In this large population-based cohort study, offspring born to women with term pruritus exhibited higher rates of long-term neuropsychiatric morbidity, specifically developmental and neurodegenerative disorders, compared to offspring born to women without pruritus.
The association between pruritus during pregnancy and pregnancy complications has been investigated in the past [6,7]. ICP, one of the conditions that causes pruritus during pregnancy, was shown to increase the risk for immediate adverse pregnancy outcomes such as preterm birth, respiratory distress syndrome, meconium-stained amniotic fluid, fetal asphyxia, preeclampsia, and stillbirth [11,12], and long-term maternal morbidity, as well as increasing the risk for diseases of the digestive system, cholelithiasis, cholecystitis, and hypothyroidism [13]. Other pruritic conditions during pregnancy have also been studied, among them pemphigoid gestationis, which was associated with immediate adverse pregnancy outcomes, such as small-for-gestational-age offspring and preterm birth, suggesting low-grade placental insufficiency. Other pruritic dermatoses of pregnancy were not found to be associated with pregnancy complications [14].
The fetal environment plays a critical role in early neural processes and can impact fetal brain structure and function and increase long-term susceptibility to neurodevelopmental and neuropsychiatric disorders [10]. For example, an increase in the level of maternal and fetal serum bile acids, as seen in ICP [15], can cross the blood brain barrier via diffusion or by bile acid transporters [16], and has been reported to interact with receptors involved with neurotransmission. Further, an elevation of bile acids has been found in various neuropsychiatric disorders.
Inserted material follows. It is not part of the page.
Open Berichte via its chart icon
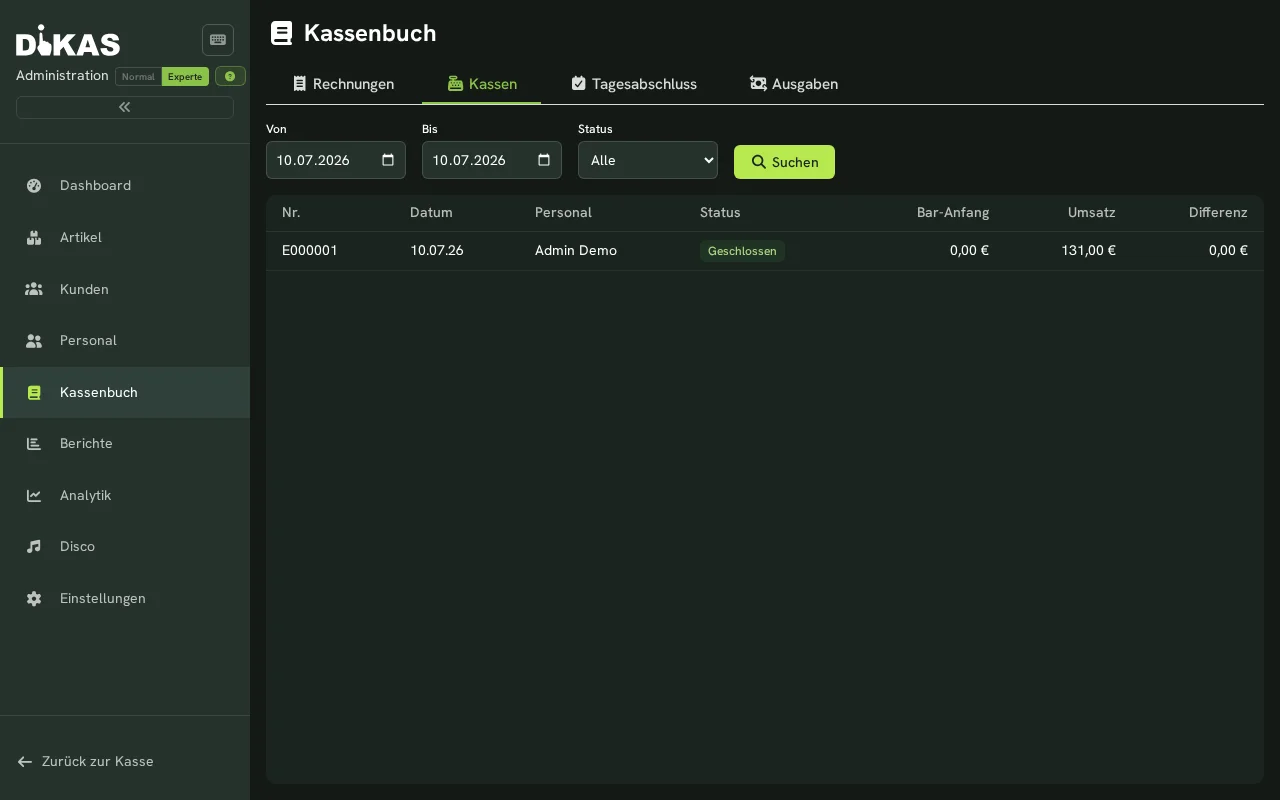The height and width of the screenshot is (800, 1280). (x=34, y=443)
It is worth mentioning that while several neuropsychiatric disorders have been correlated with elevated bile acids, others were shown to improve by the supplementation of specific bile acids [17], Another pruritus-causing disease that may inflict damage through neuroinflammation is pemphigoid gestationis, an autoimmune disease where the underlying mechanism is the breakdown of immunotolerance against a protein called BP180, which is expressed both on the skin and in the central nervous system [18], This may lead to autoimmune activity in the brain and thus to neuroinflammation, which may result in neurodevelopmental morbidity.
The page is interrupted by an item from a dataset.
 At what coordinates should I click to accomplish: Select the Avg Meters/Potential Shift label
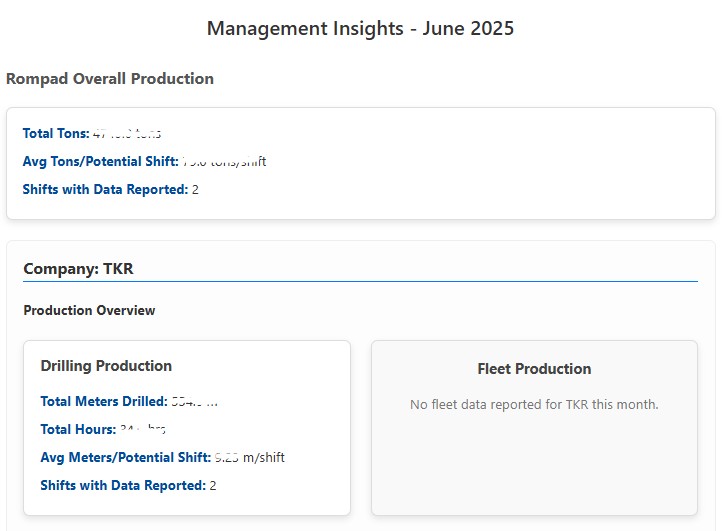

Our study has several limitations. As an inherent limitation of any observational epidemiologic study, our study cannot infer a causative relationship between pruritus during pregnancy and neuropsychiatric morbidity in the offspring, but rather can only demonstrate association between the two. In addition, numerous factors influence neuropsychiatric development, hence we cannot rule out the possibility of bias due to uncontrolled unknown confounders. Another limitation of our study is that our database is based on childhood hospitalization, while many of the neuropsychiatric morbidities that we evaluated hay have been treated in an ambulatory setting. We therefore believe that the true prevalence of the neuropsychiatric morbidities assessed is actually higher than our data shows. An additional limitation concerns the actual maternal exposure. As "pruritus" is a term comprising several different diseases with different pathophysiologies, the data does not distinguish between the various pruritic diseases. It is therefore highly likely that only the diseases known to cause pregnancy complications are the ones correlated to our findings, and the association between pruritus and long-term neuropsychiatric morbidity in the offspring may have been stronger if pruritus from benign conditions were excluded.
A significant strength of our study is the fact that all preterm deliveries were excluded from the analysis, hence eliminating a significant confounder of long-term neuropsychiatric morbidity [8]. Moreover, controlling for the age at birth within the term deliveries eliminated early-term deliveries which has also been associated with long-term neuropsychiatric morbidity in the offspring [19]. Another strength of this study is the large and unselected population included, with a long follow-up period that was possible due to the fact that SUMC is the only hospital in the entire region.
In conclusion, in our study, pruritus during pregnancy was found to be associated with a higher risk for long-term neuropsychiatric morbidity in the offspring, specifically neurodegenerative and neurodevelopmental disorders. More studies are needed in order to confirm our findings in varying populations, include cases diagnosed and treated in a community setting, and to further investigate specifically which pruritus-causing diseases are related to neuropsychiatric morbidity. Furthermore, pregnant women with pruritus during pregnancy should consider consulting with their physicians and the long-term neuropsychiatric surveillance of the children should be increased.